Saturday mornings around here means pancakes. Mom gets to sleep in while my seven year-old daughter and I play “Top Chef.” Some folks think rituals have to be religious. I think they have to be smothered in butter and syrup. The ritual is Daddy-Daughter time, the altar is the kitchen counter, and I will not make the obligatory joke about burnt offerings--we are too good for that.
Even among the irenic hills of Kentucky everyday events threaten to steal time from the things we treasure most. I treasure time with my family, I treasure quiet mornings, and I treasure pancakes.
We are not particularly creative: my cooking skills extend to reading and following the directions on the box, even though they never change. Her skills extend to mixing the powder and water so carefully measured out by her Dad. Neither are we brave: simple pancakes will do, thank you, without the addition of berries, bananas or yuppie toppings. There was that one morning where we experimented with something other than syrup: whipped cream, honey, chocolate syrup and whatever that green stuff was. But we have promised never to speak of that morning again.

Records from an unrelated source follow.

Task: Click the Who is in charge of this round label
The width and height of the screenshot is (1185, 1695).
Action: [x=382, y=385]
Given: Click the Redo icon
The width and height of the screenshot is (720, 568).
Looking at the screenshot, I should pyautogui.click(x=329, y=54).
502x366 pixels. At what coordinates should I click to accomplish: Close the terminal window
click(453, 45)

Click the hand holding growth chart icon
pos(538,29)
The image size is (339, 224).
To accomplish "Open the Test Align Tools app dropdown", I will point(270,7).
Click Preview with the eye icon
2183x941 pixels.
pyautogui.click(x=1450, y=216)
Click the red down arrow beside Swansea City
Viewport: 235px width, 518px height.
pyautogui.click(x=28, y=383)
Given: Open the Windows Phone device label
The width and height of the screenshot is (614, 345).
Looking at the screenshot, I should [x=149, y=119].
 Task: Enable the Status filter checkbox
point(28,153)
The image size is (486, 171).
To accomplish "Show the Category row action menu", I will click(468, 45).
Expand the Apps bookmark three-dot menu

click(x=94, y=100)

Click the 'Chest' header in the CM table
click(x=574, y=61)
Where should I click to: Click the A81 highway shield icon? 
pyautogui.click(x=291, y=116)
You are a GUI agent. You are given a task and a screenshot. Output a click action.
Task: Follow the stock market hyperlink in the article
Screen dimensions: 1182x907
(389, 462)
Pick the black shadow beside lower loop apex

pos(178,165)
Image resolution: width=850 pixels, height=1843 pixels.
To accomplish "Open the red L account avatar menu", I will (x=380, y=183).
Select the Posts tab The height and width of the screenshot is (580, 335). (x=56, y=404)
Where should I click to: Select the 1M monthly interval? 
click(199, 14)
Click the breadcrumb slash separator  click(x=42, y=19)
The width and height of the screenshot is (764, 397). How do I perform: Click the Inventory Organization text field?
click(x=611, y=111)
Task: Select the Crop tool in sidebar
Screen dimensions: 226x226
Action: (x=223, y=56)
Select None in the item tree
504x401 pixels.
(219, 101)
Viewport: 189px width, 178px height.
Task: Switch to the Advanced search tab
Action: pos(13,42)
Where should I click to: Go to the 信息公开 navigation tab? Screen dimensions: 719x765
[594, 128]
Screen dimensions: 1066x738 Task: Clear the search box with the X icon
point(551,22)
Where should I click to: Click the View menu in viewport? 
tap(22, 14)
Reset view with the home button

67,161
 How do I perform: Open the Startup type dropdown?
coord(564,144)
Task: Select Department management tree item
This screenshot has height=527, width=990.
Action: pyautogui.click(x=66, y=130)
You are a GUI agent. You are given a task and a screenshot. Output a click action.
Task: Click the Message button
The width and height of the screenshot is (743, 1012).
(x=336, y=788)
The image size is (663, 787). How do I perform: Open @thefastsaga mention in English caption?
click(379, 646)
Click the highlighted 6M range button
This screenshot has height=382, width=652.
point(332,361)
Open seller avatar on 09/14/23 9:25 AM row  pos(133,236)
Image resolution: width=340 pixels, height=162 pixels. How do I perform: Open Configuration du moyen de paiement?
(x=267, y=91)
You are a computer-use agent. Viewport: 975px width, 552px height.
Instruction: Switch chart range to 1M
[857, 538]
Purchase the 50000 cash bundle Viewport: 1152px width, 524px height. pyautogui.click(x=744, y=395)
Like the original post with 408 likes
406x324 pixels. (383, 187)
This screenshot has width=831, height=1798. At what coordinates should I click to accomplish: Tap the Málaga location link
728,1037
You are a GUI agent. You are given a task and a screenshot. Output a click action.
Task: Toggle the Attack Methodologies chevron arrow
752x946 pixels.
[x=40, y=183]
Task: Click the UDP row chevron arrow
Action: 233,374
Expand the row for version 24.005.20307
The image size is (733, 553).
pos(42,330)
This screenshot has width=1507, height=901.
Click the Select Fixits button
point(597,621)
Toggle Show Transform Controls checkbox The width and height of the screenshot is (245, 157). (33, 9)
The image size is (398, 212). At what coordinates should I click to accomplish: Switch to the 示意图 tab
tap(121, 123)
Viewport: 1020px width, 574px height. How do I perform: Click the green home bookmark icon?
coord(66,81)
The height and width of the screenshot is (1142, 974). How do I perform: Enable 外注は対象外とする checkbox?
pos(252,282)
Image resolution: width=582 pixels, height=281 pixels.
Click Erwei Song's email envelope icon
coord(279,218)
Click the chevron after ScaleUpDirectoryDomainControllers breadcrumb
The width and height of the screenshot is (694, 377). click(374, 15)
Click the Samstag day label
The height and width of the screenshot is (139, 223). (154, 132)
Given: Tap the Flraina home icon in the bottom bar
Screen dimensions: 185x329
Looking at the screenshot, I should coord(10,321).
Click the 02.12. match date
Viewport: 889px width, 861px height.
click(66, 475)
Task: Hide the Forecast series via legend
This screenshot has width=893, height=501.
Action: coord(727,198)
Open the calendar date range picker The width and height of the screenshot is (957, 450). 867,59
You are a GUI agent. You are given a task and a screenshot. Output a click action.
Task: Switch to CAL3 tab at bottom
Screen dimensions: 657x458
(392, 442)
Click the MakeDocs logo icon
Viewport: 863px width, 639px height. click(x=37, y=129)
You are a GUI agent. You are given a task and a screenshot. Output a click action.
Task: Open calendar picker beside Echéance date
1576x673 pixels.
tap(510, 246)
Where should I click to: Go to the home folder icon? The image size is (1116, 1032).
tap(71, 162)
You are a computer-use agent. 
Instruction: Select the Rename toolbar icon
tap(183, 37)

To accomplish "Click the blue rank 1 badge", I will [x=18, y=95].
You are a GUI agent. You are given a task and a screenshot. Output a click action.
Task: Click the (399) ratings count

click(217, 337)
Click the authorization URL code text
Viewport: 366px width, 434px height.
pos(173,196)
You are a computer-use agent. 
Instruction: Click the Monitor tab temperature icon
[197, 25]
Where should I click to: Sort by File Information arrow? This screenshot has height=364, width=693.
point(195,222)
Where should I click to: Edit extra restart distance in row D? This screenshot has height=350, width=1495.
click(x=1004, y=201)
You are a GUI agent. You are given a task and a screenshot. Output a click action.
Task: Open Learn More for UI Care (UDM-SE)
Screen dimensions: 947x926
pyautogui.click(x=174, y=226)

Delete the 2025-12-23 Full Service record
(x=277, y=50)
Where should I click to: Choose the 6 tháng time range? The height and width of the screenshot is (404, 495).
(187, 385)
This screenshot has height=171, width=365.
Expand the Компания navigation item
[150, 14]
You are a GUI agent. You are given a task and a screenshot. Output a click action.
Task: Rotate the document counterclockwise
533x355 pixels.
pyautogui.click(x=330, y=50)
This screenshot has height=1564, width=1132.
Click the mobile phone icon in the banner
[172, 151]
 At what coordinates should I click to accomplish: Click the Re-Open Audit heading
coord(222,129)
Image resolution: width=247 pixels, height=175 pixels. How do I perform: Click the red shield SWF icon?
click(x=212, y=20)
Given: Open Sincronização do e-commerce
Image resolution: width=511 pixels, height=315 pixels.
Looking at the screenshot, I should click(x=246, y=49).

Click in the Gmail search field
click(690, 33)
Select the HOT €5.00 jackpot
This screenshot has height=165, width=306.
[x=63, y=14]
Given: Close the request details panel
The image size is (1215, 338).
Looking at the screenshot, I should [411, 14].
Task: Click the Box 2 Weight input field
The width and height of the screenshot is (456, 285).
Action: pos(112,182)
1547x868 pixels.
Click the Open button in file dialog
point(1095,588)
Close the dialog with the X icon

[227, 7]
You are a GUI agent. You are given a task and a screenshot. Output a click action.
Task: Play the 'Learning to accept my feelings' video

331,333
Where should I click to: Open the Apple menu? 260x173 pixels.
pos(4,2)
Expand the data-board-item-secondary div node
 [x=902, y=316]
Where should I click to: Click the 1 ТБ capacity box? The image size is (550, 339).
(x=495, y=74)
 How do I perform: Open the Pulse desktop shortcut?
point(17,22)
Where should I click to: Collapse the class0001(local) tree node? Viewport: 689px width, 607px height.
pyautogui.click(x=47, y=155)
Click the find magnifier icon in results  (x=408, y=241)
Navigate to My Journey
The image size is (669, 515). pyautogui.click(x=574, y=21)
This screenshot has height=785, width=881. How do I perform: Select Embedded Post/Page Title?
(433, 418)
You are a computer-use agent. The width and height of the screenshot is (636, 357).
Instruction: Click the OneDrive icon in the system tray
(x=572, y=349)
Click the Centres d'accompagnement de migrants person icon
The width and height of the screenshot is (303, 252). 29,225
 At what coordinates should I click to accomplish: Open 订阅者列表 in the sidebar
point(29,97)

No. The beauty of Saturday morning pancakes is their dependability. Children need ritual and predictability. Grown-ups do, too. Sundays we do church, and there are plenty of rituals there as well, but we need holiness at home--holy without the trappings religious traditions, even when you love the traditions of your faith. I can reliably report that Jesus loves pancakes just as much as we do. The word holy means simply, set apart, and Saturday mornings are set apart for Katie, me, and some guy named Hungry Jack.